Researchers Map A Protein ‘Tree Of Life’ For Species Across The Animal Kingdom

Protein Homology Graph

Proteins are a vast network of worker bees in our body, all carrying out different functions, from facilitating muscle movement to initiating thought. Roughly 20,000 unique proteins are synthesized by our genes, and work together in combination to execute complex processes–a system that has mostly stumped scientists since the mid 20th century.

In a recent study published in Nature, researchers have shed some light on these protein interactions by mapping more than one million highly-predictable protein interactions across nine species, based on 13,386 matches within protein complexes. Translated from lab-speak, the group found certain proteins that worked together in species like frogs, mice, yeast, and sea urchins, and discovered equivalents that worked together in the same fashion in humans. The team says that this mapping triples the current knowledge about protein interactions.

Medical researchers can now use this map to translate findings from animal research with better accuracy. It’s also a foundation to further understand how genes have been passed down from simple to more complex organisms though evolution.

_Records supplied:_

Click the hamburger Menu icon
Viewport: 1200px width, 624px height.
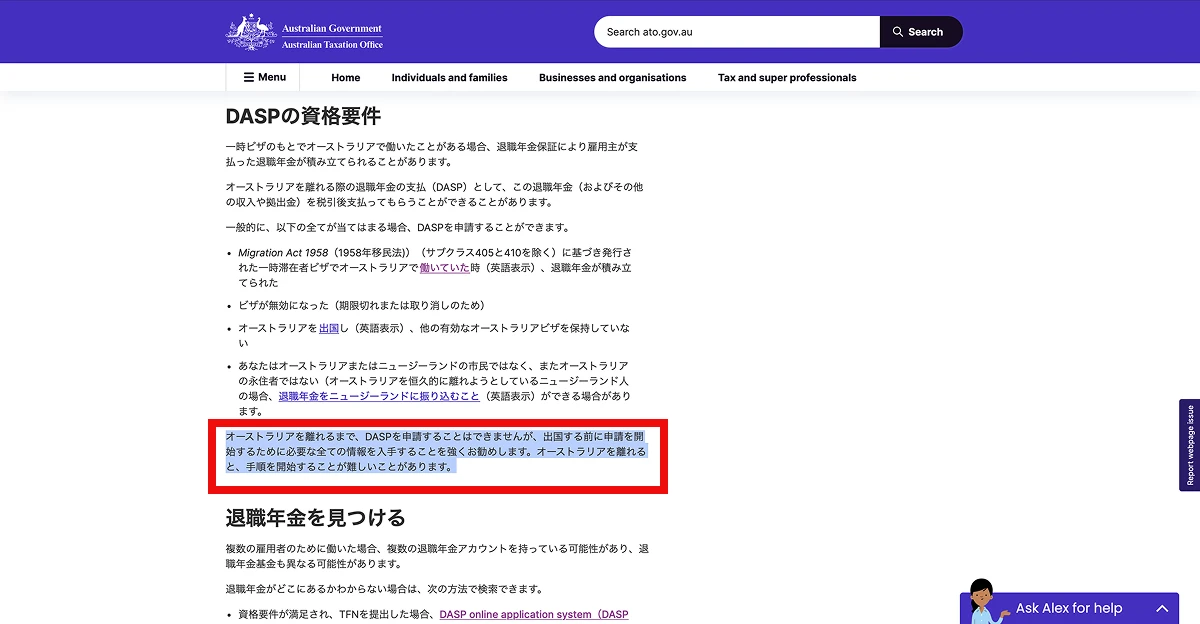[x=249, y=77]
==
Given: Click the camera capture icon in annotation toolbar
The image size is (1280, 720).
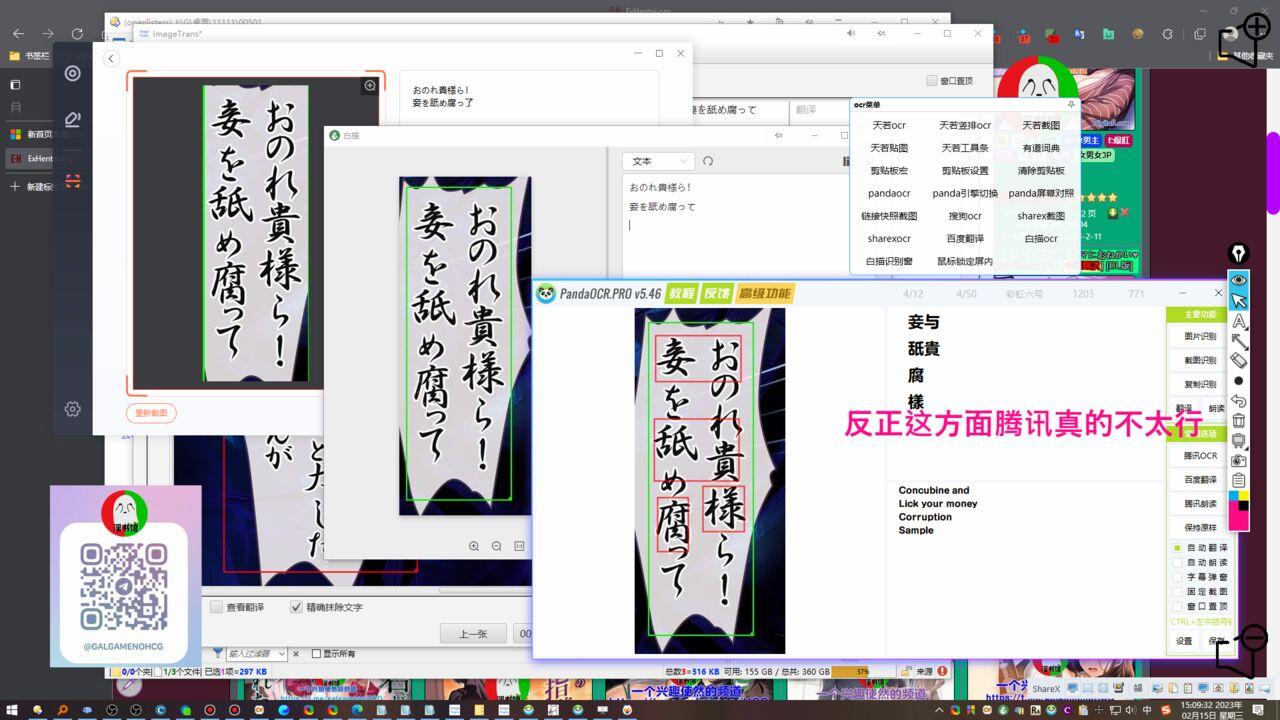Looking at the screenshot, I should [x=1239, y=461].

_Tasks:_
1. Could you transcribe the passage of the protein-mapping article from "In a recent" to "about protein interactions."?
2. How would you go on with the article about the protein tree of life, continuing it after its last sentence?
The data come from a separate source and have nothing to do with the protein-mapping article.

_Answer section:_
1.
In a recent study published in Nature, researchers have shed some light on these protein interactions by mapping more than one million highly-predictable protein interactions across nine species, based on 13,386 matches within protein complexes. Translated from lab-speak, the group found certain proteins that worked together in species like frogs, mice, yeast, and sea urchins, and discovered equivalents that worked together in the same fashion in humans. The team says that this mapping triples the current knowledge about protein interactions.

2.
“We’re really getting at the assembly diagram of how the proteins come together, and to carry out their proper biological roles,” says Edward Marcotte, the lead researcher from UT Austin. “And this map that we’re getting helps us decode those relationships.”

As you might remember from biology class, different proteins carry out different tasks: Hemoglobin transports oxygen through your blood, pepsin in your stomach helps break down the food you eat, and actin helps you, well, act, by controlling muscle movement. They’re built by genes, strips of DNA with instructions on how to construct necessary biological components. Last year, two groups of researchers mapped the human proteome, the complete list of proteins in the body. Akhilesh Pandey, who runs the Pandey Lab at John Hopkins University, says that one of the greatest problems in biology is that we don’t understand how these proteins interact.

“By connecting [proteins] to protein complexes, whose functions we do understand, we get closer to fitting each protein in the context of the big jigsaw puzzle of all the connections in the cells,” Pandey wrote to Popular Science in an email.

Knowing these protein equivalents also allows us to compare and test medical hypotheses across species, opening doors to faster and more effective medical research. Mathias Uhlen, who led one of two teams to originally map the proteome, says that even in modern medicine our knowledge of protein interactions is limited.

“Today in the pharmaceutical drug industry, all the pills and treatments are targeting 620 proteins in the human body,” Uhlen says. “By knowing from the interactions of the protein complexes in the body, and in animal models, it is more or less the fundament that all medical development has to be based on. It’s very important for all future developments.”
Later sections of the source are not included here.